One other assignment of error is the court’s refusal to give a requested instruction setting forth the theory of the defense.

In this connection we have carefully examined the court’s instructions covering the case, and are of the opinion that this contention is meritorious. Nowhere in the court’s instructions does he present to the jury the defendant’s theory of the lack of corroboration of the prose-cutrix’ testimony, the defendant’s specific denial, his alibi, corroboration thereof, and the necessity of establishing in the minds of the jurors the identity of the defendant beyond a reasonable doubt. The jury was entitled to be advised in the court’s instructions as to the theory of the defense. It was error for the court not to do so. It is altogether possible that if the court had instructed the jury on the theory of the defense, it might have returned a different verdict. It is apparent that there was some doubt in their minds as to the sufficiency of the evidence to warrant them in arriving at a penalty. Hence, they passed the matter of sentence and punishment to the court. Had they been convinced of the sufficiency of the evidence to support their verdict, we believe that they would have exercised their right to fix punishment, and we have little doubt as to what that punishment would have been. The testimony of the prosecutrix as to the actual commission of the crime and the identity of her assailant is not corroborated. Her testimony as to the commission of the crime and as to the identity were both contradicted. Moreover, the defendant positively denied the charge and presented a substantial alibi as to his whereabouts at the time of the alleged offense. Under the rule announced in Douglas v. State, 19 Okla. Cr. 257, 199 P. 927, and Ferbrache v. State, 21 Okla. Cr. 256, 206 P. 617, 618, this court said:

“Under the laws of this state a conviction for rape may be had upon the uncorroborated evidence of the prose-cutrix, however, where the testimony of the prosecutrix is contradictory, and her reputation for truth and veracity is impeached, and the defendant testifies and denies specifically the testimony of the prosecutrix, and his testimony is corroborated, the testimony of the prosecutrix, standing alone, is not sufficient to warrant a conviction.”

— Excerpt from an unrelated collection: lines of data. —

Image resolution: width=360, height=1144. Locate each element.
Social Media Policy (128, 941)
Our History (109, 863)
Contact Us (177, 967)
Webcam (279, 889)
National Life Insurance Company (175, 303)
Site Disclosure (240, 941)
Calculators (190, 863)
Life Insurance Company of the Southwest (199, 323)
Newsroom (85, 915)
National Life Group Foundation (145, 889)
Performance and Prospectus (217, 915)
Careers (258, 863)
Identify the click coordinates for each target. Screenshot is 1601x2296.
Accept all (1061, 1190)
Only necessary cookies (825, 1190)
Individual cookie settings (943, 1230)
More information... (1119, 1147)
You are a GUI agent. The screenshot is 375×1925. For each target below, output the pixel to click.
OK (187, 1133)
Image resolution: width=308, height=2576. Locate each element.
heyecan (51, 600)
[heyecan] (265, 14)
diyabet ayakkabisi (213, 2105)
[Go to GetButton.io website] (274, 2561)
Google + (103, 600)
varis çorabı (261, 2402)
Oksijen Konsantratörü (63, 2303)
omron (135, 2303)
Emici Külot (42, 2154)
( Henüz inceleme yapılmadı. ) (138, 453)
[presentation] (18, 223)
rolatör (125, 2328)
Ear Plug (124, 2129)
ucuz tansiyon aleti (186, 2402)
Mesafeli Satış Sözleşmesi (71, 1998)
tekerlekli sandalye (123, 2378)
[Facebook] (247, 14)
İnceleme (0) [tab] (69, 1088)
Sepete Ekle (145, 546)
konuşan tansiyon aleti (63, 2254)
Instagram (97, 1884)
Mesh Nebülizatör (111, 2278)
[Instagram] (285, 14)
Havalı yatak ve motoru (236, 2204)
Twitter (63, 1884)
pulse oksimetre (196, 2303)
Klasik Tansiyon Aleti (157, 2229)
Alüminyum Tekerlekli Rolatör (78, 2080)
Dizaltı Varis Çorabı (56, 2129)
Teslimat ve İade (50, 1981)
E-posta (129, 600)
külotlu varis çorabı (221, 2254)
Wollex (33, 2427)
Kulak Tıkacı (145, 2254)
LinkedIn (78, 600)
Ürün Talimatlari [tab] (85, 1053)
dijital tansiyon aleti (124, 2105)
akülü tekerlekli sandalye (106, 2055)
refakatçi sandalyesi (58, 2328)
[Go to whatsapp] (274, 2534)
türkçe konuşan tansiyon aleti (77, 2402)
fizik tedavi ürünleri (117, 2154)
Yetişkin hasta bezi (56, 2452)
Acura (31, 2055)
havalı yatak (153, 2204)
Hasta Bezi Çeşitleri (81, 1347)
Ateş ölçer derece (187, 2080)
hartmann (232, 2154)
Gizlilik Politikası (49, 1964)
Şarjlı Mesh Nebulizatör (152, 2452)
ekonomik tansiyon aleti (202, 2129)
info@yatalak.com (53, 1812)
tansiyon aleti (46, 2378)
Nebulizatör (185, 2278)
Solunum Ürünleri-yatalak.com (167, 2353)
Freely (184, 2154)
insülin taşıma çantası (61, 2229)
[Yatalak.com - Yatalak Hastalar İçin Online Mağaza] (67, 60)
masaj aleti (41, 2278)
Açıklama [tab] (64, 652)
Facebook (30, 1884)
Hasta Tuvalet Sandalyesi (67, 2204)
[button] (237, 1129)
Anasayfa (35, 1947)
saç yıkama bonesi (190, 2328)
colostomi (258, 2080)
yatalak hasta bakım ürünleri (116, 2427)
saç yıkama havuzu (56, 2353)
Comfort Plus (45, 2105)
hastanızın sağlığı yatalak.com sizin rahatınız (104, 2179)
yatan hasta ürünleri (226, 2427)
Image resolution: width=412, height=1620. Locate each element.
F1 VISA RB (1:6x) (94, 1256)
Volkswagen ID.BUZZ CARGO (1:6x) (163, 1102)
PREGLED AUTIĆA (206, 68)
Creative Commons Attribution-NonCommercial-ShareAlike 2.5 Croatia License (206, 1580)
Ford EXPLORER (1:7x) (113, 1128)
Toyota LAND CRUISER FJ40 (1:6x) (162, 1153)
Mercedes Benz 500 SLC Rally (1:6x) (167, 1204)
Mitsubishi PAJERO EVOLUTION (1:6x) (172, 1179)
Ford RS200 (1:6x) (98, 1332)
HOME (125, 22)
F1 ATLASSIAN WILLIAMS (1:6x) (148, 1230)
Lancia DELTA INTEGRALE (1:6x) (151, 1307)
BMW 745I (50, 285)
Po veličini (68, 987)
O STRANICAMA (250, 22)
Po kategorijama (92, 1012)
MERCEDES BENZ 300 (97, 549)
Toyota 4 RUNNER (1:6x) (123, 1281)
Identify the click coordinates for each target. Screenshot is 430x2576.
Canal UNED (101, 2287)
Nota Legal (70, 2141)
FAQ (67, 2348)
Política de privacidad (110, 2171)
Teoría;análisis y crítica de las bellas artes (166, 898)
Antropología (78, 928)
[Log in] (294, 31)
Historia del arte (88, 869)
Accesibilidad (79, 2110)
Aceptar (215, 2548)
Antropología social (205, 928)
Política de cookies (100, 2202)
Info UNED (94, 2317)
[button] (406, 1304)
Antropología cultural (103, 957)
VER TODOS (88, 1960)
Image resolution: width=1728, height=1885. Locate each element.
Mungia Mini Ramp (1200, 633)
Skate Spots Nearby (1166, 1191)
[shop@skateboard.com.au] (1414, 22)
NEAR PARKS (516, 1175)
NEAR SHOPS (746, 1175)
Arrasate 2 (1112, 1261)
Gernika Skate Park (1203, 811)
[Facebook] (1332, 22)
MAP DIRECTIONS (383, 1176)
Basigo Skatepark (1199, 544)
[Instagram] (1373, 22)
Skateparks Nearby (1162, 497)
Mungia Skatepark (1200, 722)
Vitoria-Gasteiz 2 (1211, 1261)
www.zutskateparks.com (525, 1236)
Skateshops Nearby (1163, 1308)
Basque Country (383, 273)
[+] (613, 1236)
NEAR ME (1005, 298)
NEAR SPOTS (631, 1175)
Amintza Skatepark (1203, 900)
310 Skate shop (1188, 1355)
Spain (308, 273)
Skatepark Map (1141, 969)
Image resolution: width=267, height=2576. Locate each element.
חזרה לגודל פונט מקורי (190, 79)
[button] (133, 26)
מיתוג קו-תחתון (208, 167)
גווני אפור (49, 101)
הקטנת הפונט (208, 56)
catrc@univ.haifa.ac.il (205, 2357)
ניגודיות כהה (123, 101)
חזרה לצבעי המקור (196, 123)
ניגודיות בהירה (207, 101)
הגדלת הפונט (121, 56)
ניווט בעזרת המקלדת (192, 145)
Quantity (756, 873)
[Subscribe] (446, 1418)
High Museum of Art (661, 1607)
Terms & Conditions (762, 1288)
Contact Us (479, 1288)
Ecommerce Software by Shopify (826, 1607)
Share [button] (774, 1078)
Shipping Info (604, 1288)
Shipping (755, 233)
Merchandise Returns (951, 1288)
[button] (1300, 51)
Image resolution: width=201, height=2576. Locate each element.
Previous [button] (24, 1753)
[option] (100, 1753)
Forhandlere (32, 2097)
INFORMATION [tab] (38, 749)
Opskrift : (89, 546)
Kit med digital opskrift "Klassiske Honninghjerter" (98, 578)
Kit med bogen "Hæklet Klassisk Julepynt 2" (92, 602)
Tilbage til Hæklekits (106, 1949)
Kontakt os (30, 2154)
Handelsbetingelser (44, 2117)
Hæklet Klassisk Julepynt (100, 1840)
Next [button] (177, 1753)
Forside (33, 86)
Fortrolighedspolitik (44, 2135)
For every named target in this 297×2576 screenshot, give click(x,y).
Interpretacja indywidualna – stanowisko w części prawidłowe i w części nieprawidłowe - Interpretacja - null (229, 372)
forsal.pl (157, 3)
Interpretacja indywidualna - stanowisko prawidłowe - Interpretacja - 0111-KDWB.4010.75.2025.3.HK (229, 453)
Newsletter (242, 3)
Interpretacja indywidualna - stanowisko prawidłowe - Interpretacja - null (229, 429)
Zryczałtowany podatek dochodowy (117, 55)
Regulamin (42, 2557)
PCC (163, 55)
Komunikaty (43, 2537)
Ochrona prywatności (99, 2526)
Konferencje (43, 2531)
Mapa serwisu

In Finley v. State, 84 Okla. Cr. 309, 181 P. 2d 849, 861, this court said:

“A party is entitled to have the jury instructed on the law governing the issues according to his theory, providing such theory is tenable as a matter of law, or finds possible support in the evidence * * *.”

The defendant makes other assignments of error of some merit, but which are not necessary for us to consider, in the light of what we have already said.

After carefully considering all of the evidence and circumstances surrounding the case, the insubstantial nature of the identification, and the failure of the court to properly instruct the jury, we are of the opinion that the record is insufficient to support the conviction. It may be possible that the prosecutor now has additional evidence which will support the charge, and for that reason he may desire to try the defendant again. If so, he has the permission of this court so to do.

This cause is therefore reversed and remanded for further proceedings not inconsistent herewith.

BAREFOOT, P. J., and JONES, J., concur.